Could you print out every entry, character for character?
Records shown section start
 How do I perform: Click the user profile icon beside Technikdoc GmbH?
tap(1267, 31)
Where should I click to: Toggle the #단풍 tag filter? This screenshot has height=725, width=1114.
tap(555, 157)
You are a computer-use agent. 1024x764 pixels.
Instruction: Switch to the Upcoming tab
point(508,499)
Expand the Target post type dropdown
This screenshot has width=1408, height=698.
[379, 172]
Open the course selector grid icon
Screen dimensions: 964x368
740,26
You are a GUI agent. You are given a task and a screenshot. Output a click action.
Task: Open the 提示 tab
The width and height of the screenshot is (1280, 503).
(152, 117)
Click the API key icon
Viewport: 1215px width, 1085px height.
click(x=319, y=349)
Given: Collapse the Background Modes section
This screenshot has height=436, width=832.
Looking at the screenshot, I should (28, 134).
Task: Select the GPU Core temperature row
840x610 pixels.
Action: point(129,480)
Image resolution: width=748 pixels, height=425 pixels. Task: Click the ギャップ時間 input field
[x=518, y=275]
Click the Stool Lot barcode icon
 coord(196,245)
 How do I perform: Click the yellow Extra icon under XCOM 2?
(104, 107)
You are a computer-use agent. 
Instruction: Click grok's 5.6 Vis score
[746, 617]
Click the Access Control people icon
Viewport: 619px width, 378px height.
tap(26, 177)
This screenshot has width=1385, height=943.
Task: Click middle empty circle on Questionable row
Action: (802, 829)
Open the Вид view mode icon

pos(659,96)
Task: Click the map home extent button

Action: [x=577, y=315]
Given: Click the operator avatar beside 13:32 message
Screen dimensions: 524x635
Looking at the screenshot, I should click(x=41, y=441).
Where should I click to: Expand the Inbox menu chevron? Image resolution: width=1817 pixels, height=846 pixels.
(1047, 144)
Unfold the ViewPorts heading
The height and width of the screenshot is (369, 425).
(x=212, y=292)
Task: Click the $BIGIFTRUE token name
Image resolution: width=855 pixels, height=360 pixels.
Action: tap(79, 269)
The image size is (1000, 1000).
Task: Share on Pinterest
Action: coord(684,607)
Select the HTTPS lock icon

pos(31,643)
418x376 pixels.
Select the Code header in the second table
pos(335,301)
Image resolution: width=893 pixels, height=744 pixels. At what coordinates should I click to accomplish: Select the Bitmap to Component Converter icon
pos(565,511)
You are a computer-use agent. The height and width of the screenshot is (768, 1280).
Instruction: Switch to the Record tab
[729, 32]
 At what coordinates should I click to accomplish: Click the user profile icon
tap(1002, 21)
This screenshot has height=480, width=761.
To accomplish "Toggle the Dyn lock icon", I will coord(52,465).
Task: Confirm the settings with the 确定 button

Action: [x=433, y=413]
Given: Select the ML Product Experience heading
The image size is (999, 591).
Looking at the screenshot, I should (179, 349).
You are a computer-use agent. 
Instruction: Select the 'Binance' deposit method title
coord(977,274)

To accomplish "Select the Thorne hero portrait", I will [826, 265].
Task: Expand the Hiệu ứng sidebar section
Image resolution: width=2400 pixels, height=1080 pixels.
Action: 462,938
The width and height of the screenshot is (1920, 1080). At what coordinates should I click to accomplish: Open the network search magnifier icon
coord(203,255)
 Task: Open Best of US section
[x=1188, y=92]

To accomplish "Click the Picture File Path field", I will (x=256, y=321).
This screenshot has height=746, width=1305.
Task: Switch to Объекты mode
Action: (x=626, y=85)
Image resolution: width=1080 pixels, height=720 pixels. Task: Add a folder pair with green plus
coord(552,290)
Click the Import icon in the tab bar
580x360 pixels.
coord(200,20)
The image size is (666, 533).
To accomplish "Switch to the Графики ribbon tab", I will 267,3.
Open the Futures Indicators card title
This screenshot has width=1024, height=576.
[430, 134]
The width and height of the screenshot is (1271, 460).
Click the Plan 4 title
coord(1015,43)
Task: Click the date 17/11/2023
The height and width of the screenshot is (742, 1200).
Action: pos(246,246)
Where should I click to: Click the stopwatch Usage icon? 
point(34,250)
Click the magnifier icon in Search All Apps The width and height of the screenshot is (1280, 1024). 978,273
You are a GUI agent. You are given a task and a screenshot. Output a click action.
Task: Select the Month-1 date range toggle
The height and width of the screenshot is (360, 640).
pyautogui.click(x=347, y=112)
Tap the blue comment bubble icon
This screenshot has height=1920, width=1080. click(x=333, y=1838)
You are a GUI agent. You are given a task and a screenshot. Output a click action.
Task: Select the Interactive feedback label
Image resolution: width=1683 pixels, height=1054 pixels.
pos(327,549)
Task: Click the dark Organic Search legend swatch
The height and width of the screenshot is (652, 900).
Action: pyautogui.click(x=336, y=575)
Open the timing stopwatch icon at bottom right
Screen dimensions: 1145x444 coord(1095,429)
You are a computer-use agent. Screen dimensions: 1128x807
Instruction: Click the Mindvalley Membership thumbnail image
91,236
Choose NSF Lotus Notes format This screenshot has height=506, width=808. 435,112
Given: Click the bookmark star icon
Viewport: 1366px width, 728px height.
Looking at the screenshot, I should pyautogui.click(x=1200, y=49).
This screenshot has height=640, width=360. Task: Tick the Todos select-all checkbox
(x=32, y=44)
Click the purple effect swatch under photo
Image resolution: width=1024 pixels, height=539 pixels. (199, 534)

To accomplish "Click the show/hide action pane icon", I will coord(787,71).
Records shown section end
▸ Task solution
 How do I perform: Click the user profile icon beside Technikdoc GmbH?
tap(1267, 31)
Where should I click to: Toggle the #단풍 tag filter? This screenshot has height=725, width=1114.
tap(555, 157)
You are a computer-use agent. 1024x764 pixels.
Instruction: Switch to the Upcoming tab
point(508,499)
Expand the Target post type dropdown
This screenshot has width=1408, height=698.
[379, 172]
Open the course selector grid icon
Screen dimensions: 964x368
740,26
You are a GUI agent. You are given a task and a screenshot. Output a click action.
Task: Open the 提示 tab
The width and height of the screenshot is (1280, 503).
(152, 117)
Click the API key icon
Viewport: 1215px width, 1085px height.
click(x=319, y=349)
Given: Collapse the Background Modes section
This screenshot has height=436, width=832.
Looking at the screenshot, I should (28, 134).
Task: Select the GPU Core temperature row
840x610 pixels.
Action: point(129,480)
Image resolution: width=748 pixels, height=425 pixels. Task: Click the ギャップ時間 input field
[x=518, y=275]
Click the Stool Lot barcode icon
 coord(196,245)
 How do I perform: Click the yellow Extra icon under XCOM 2?
(104, 107)
You are a computer-use agent. 
Instruction: Click grok's 5.6 Vis score
[746, 617]
Click the Access Control people icon
Viewport: 619px width, 378px height.
tap(26, 177)
This screenshot has width=1385, height=943.
Task: Click middle empty circle on Questionable row
Action: (802, 829)
Open the Вид view mode icon

pos(659,96)
Task: Click the map home extent button

Action: [x=577, y=315]
Given: Click the operator avatar beside 13:32 message
Screen dimensions: 524x635
Looking at the screenshot, I should click(x=41, y=441).
Where should I click to: Expand the Inbox menu chevron? Image resolution: width=1817 pixels, height=846 pixels.
(1047, 144)
Unfold the ViewPorts heading
The height and width of the screenshot is (369, 425).
(x=212, y=292)
Task: Click the $BIGIFTRUE token name
Image resolution: width=855 pixels, height=360 pixels.
Action: tap(79, 269)
The image size is (1000, 1000).
Task: Share on Pinterest
Action: coord(684,607)
Select the HTTPS lock icon

pos(31,643)
418x376 pixels.
Select the Code header in the second table
pos(335,301)
Image resolution: width=893 pixels, height=744 pixels. At what coordinates should I click to accomplish: Select the Bitmap to Component Converter icon
pos(565,511)
You are a computer-use agent. The height and width of the screenshot is (768, 1280).
Instruction: Switch to the Record tab
[729, 32]
 At what coordinates should I click to accomplish: Click the user profile icon
tap(1002, 21)
This screenshot has height=480, width=761.
To accomplish "Toggle the Dyn lock icon", I will coord(52,465).
Task: Confirm the settings with the 确定 button

Action: [x=433, y=413]
Given: Select the ML Product Experience heading
The image size is (999, 591).
Looking at the screenshot, I should (179, 349).
You are a computer-use agent. 
Instruction: Select the 'Binance' deposit method title
coord(977,274)

To accomplish "Select the Thorne hero portrait", I will [826, 265].
Task: Expand the Hiệu ứng sidebar section
Image resolution: width=2400 pixels, height=1080 pixels.
Action: 462,938
The width and height of the screenshot is (1920, 1080). At what coordinates should I click to accomplish: Open the network search magnifier icon
coord(203,255)
 Task: Open Best of US section
[x=1188, y=92]

To accomplish "Click the Picture File Path field", I will (x=256, y=321).
This screenshot has height=746, width=1305.
Task: Switch to Объекты mode
Action: (x=626, y=85)
Image resolution: width=1080 pixels, height=720 pixels. Task: Add a folder pair with green plus
coord(552,290)
Click the Import icon in the tab bar
580x360 pixels.
coord(200,20)
The image size is (666, 533).
To accomplish "Switch to the Графики ribbon tab", I will 267,3.
Open the Futures Indicators card title
This screenshot has width=1024, height=576.
[430, 134]
The width and height of the screenshot is (1271, 460).
Click the Plan 4 title
coord(1015,43)
Task: Click the date 17/11/2023
The height and width of the screenshot is (742, 1200).
Action: pos(246,246)
Where should I click to: Click the stopwatch Usage icon? 
point(34,250)
Click the magnifier icon in Search All Apps The width and height of the screenshot is (1280, 1024). 978,273
You are a GUI agent. You are given a task and a screenshot. Output a click action.
Task: Select the Month-1 date range toggle
The height and width of the screenshot is (360, 640).
pyautogui.click(x=347, y=112)
Tap the blue comment bubble icon
This screenshot has height=1920, width=1080. click(x=333, y=1838)
You are a GUI agent. You are given a task and a screenshot. Output a click action.
Task: Select the Interactive feedback label
Image resolution: width=1683 pixels, height=1054 pixels.
pos(327,549)
Task: Click the dark Organic Search legend swatch
The height and width of the screenshot is (652, 900).
Action: pyautogui.click(x=336, y=575)
Open the timing stopwatch icon at bottom right
Screen dimensions: 1145x444 coord(1095,429)
You are a computer-use agent. Screen dimensions: 1128x807
Instruction: Click the Mindvalley Membership thumbnail image
91,236
Choose NSF Lotus Notes format This screenshot has height=506, width=808. 435,112
Given: Click the bookmark star icon
Viewport: 1366px width, 728px height.
Looking at the screenshot, I should pyautogui.click(x=1200, y=49).
This screenshot has height=640, width=360. Task: Tick the Todos select-all checkbox
(x=32, y=44)
Click the purple effect swatch under photo
Image resolution: width=1024 pixels, height=539 pixels. (199, 534)

To accomplish "Click the show/hide action pane icon", I will coord(787,71).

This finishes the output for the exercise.